Speaker
Description
Acute myeloid leukemia (AML) is an aggressive blood cancer driven by genetic and epigenetic alterations that disrupt normal hematopoiesis. Among these, the H3K27M mutation, originally identified in pediatric high-grade gliomas, reshapes gene repression programs by reducing global H3K27 trimethylation. Although rare, H3K27M mutations have been detected in preleukemic hematopoietic stem cells (HSCs) of AML patients, suggesting its role in early leukemogenesis and identifying it as a promising therapeutic target. Here, we investigated how H3K27M alters hematopoiesis using a longitudinal xenotransplantation model of human HSCs carrying either H3-K27M or wild-type H3. To quantify hematopoietic dynamics, we developed a collection of mathematical models representing alternative lineage hierarchies and fitted them to our longitudinal experimental data.

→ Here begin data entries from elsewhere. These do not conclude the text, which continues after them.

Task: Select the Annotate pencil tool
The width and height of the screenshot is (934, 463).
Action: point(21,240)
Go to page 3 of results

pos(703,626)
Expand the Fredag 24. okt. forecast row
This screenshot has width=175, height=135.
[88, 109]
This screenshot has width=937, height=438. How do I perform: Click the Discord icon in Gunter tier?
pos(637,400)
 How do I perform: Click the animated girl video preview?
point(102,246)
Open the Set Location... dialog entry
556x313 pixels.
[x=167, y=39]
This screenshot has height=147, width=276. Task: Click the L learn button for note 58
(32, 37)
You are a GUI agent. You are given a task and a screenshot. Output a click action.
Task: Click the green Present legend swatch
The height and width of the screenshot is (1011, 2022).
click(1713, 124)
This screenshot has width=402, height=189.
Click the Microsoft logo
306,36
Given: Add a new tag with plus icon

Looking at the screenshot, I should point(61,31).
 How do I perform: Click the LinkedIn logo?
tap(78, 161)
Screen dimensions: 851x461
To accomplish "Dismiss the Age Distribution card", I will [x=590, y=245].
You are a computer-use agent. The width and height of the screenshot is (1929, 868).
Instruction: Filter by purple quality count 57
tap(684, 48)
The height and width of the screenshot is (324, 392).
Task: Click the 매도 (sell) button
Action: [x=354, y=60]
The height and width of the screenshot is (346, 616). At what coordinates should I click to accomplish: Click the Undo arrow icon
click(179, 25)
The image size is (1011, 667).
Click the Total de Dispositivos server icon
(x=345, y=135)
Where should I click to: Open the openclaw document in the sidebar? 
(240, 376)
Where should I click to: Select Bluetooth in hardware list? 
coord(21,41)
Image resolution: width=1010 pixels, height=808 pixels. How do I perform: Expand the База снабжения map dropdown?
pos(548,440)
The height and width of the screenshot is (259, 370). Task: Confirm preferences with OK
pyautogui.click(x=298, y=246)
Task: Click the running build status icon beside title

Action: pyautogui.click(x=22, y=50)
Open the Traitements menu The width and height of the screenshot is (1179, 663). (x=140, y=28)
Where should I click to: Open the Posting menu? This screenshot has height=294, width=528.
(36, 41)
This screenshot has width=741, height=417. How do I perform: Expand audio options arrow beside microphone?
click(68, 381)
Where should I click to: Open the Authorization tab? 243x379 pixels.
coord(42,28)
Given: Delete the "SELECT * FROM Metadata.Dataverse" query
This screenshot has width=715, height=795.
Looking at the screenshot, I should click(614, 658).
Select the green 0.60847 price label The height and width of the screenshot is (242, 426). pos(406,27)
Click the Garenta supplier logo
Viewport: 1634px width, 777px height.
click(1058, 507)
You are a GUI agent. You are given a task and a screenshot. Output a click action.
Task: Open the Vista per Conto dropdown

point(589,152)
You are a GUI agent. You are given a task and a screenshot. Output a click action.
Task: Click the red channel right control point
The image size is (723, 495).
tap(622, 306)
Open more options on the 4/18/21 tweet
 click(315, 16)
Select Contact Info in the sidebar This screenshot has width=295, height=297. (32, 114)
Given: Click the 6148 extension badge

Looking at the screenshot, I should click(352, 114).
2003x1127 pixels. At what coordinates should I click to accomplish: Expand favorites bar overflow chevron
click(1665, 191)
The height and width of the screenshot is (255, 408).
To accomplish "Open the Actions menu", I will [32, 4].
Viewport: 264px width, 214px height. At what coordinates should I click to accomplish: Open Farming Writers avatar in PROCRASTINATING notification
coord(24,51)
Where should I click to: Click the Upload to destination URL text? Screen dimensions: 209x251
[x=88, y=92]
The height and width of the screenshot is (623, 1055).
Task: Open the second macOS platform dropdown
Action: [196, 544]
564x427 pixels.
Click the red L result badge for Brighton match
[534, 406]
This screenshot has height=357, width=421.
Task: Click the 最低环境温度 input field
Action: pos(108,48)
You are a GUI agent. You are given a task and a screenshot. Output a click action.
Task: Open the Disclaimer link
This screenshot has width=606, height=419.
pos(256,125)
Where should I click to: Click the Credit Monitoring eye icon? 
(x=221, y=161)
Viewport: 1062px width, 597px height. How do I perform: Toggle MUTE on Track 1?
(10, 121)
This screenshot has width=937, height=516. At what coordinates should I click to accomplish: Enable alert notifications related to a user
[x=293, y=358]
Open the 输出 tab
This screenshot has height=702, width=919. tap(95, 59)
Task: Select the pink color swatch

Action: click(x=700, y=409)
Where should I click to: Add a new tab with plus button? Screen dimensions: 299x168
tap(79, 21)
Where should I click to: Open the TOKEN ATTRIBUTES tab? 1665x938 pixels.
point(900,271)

Using information criteria and global sensitivity analysis, we identified the model that best capture blood dynamics in each condition. Our results show that H3K27M promotes the expansion of HSCs, common myeloid progenitors, and megakaryocyte-erythroid progenitors while inducing a delayed block in erythroid differentiation. By stimulating HSC proliferation, H3-K27M dynamics allowed us to distinctly characterize mouse HSC subpopulations (HSC1 and HSC2). Together, our results provide the first quantitative framework to reveal how H3K27M influences hematopoietic hierarchy roadmap and alters blood cell dynamics in preleukemia.